*Objectives*
**1)** In the startup conversation transcript, list every timestamp in order, each with the speaker whose turn it opens.
**2)** Write the next few lines of the startup conversation transcript, picking up right after its final sentence.

*Document extract*
-=-=-=-=-

That's to get a top end radiologist to help them fill that. Anyway, totally random,

but you just mentioned, Hey, there's not a weekend idea, and I'm like there's one. But anyway, just

[00:11:55] Tara: But I'm gonna use, I'm gonna use my pen to make a point

[00:11:59] David: Oh, I like it.

[00:11:59] Tara: that, so he fell into it, but he was focused on a pro. The problem thing, if you find a problem where there's pain and people willing to pay and it, you ask me the question at the beginning what would be the first thing I'd say, don't get wrapped up in the tech idea because your tech idea is based on what you know right now.

And if you spent the next three weeks, two hours a day, or one hour a day in your free time, let's, I'm still assuming I'm talking to people potentially working full-time.

If you start to learn where the pain really is, you're still smart about the tech. You're just gonna have to kinda reframe the tech.

To solve the actual problem that these people are telling you they have. And I'll say for my own research, I've learned so many things about the target audience that I never, I made so many assumptions, lemme just put it that way. And so the platform I'm building has a completely different set of features than what I imagined when I first started.

[00:13:04] David: I think yeah. It's so funny how aligned we are in that. One of the things that I challenge startups to when I talk to them, whether they're coming to me as a, as big pixel or I'm mentoring, I always, most startups, tech startups are two-sided markets. Just how that works. Airbnb being the classic one, and I always ask them to solve their problem with a spreadsheet and a cell phone before you ever call me.

-=-=-=-=-

*Record excerpts*
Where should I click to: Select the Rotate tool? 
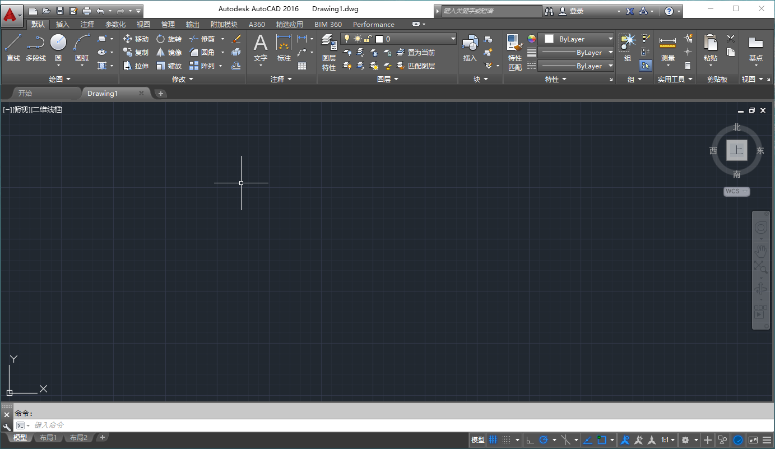(169, 39)
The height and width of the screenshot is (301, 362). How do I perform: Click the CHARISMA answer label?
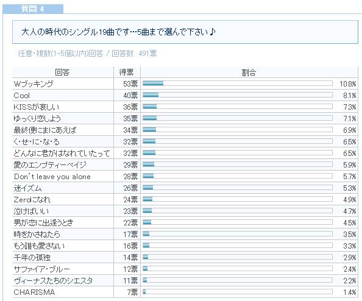pyautogui.click(x=34, y=292)
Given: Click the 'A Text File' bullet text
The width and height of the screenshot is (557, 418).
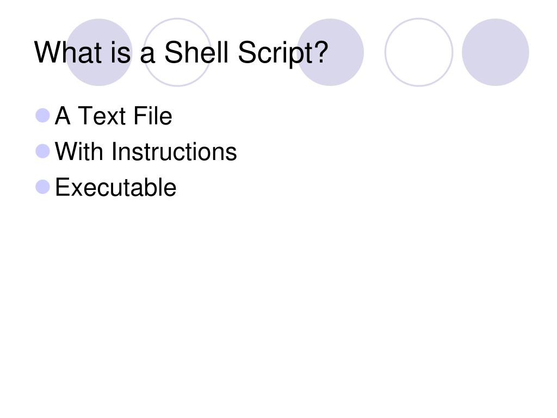Looking at the screenshot, I should (114, 115).
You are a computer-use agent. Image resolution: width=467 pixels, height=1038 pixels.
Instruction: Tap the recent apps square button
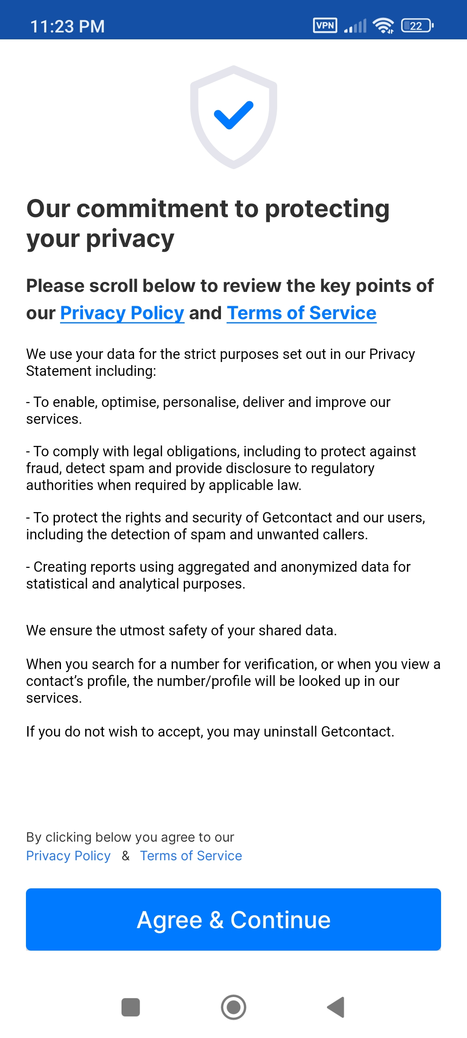[131, 1007]
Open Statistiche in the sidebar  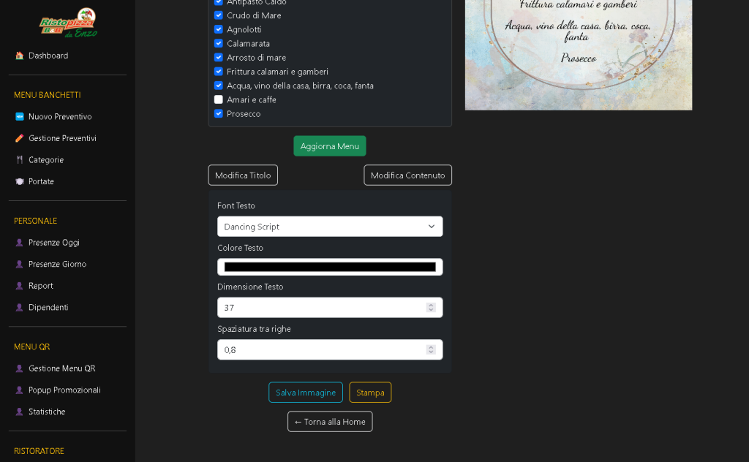tap(47, 412)
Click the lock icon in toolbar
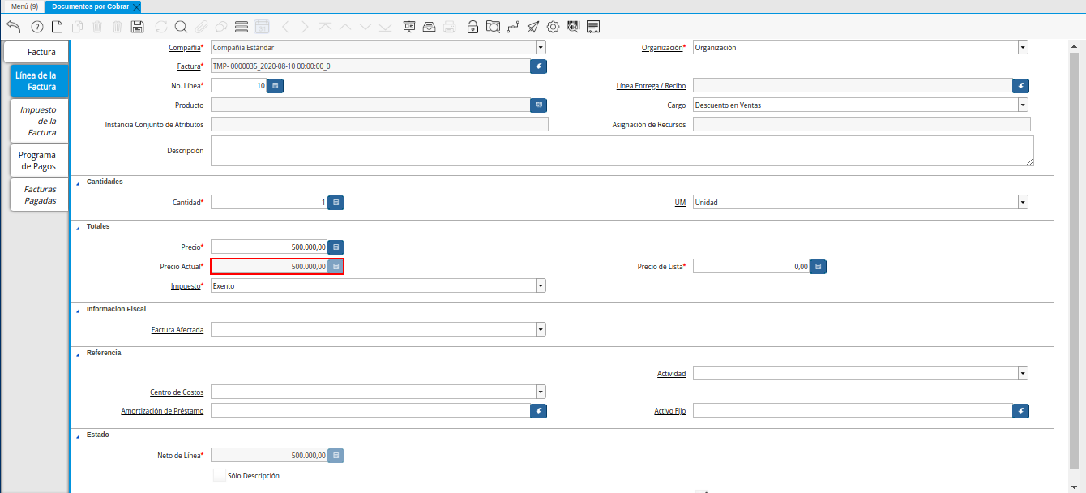This screenshot has width=1086, height=493. pyautogui.click(x=472, y=27)
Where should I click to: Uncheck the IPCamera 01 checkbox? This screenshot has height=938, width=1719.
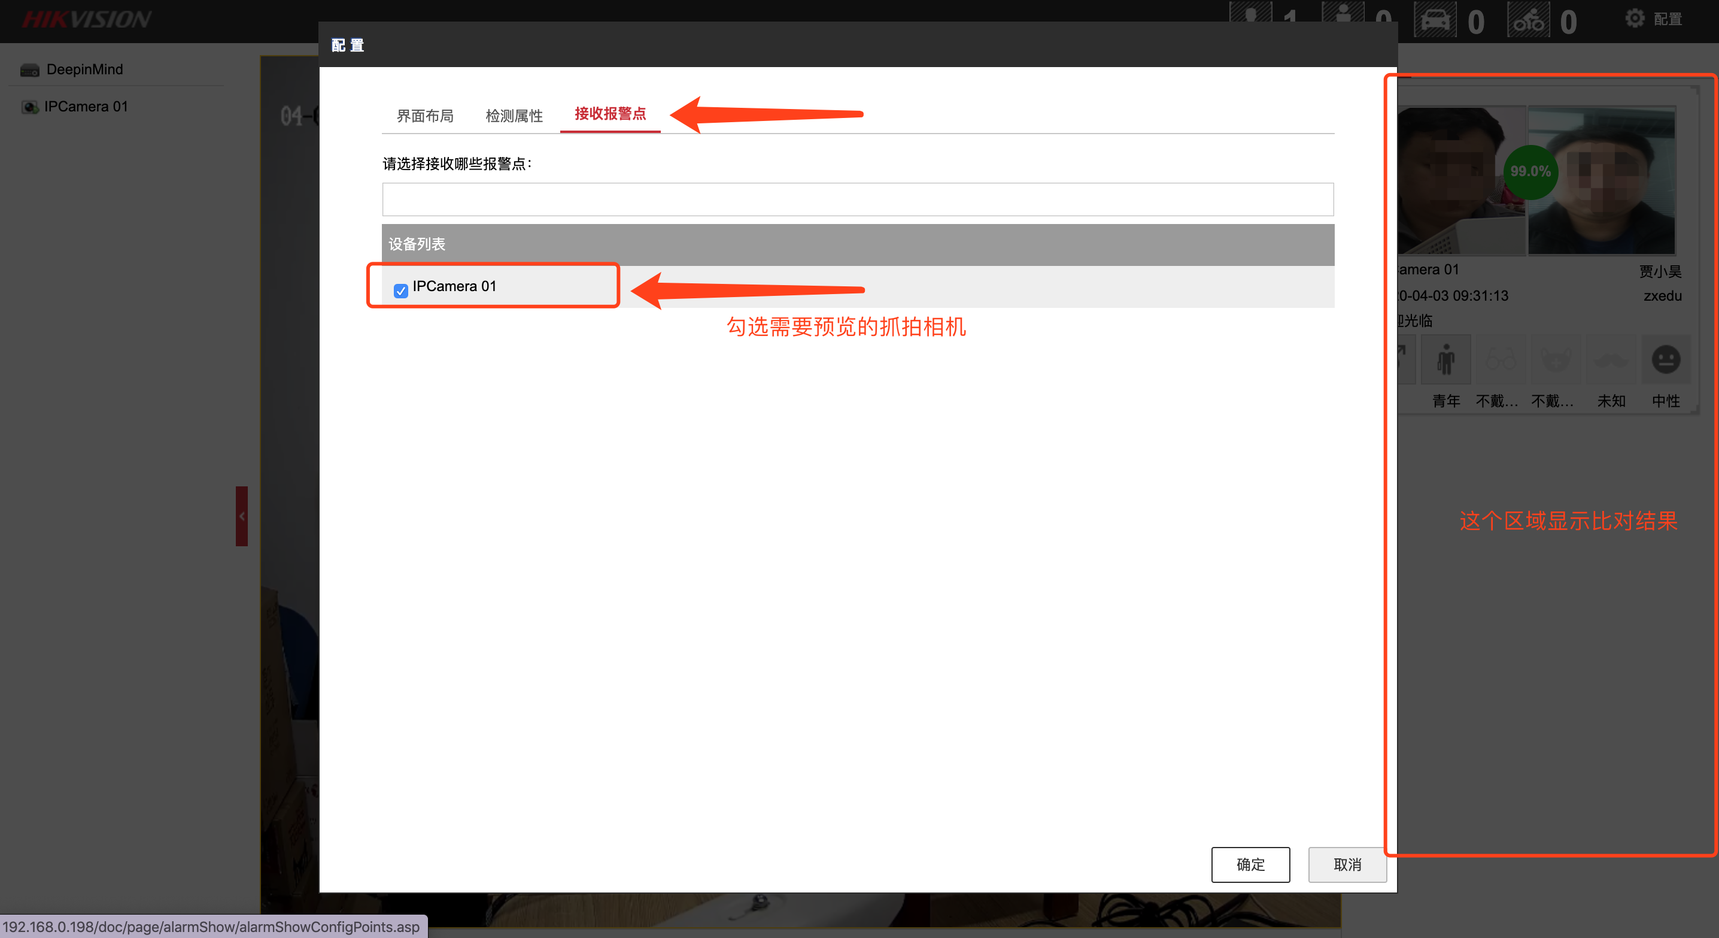(400, 290)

-=-=-=-=-

*Written answers*
**1)**
[00:11:55] Tara
[00:11:59] David
[00:11:59] Tara
[00:13:04] David

**2)**
And I think both of those, if you do that, if you do that step, would I have found is that weeds out the unserious really quickly. 'cause that's really not fun. That's not a fun. Thing to call people and put 'em in a spreadsheet and connect people manually. It's not fun. It's not sexy, it's not, a cool logo.

It's not a cool piece of tech. It's nothing. But if you're willing to do that, you might actually succeed in this game. And that's what's really interesting because everybody said, oh yeah, I'll go do that. They don't, one out of 10 maybe actually go, oh, I could do this with a spreadsheet. And that's when you're like, oh, you might actually make this.

[00:14:11] Tara: and so let me talk to the non-tech founders out there because now with all of the AI tools, and I know in some of your more recent episodes you've talked about some of these, but. It has been an amazing thing for me. Even though I have a decent tech skillset, I'm not a coder. I would not sit down and actually code my solution, but I've worked with dev teams throughout my career building and launching product.

But what it's done for me now is to take what's in my head and get it out in a form factor that I can have a really clear conversation with the development team. Like you guys have to say, this is more directly what I'm what I want to wanna want it to do. Or even to your point, maybe instead of, paperclips and bubble gum or spreadsheets and cell phones, you actually can develop using some of the vibe code tools.

A more complete picture of what you wanna test. It could be semi-functional or even what is it, the Wizard of Oz model where you're still doing some stuff behind the scenes. But your users can have an experience beyond a spreadsheet and a cell phone where they're reacting to functionality.

And that's one, one great way to get insight. But now you can actually show them screens that are, that look more like what you imagine. Even when you're not a tech skill, technically skilled person. And I just think the insights get more and more robust when you're able to put that kind of visual experience in front of people as early as possible.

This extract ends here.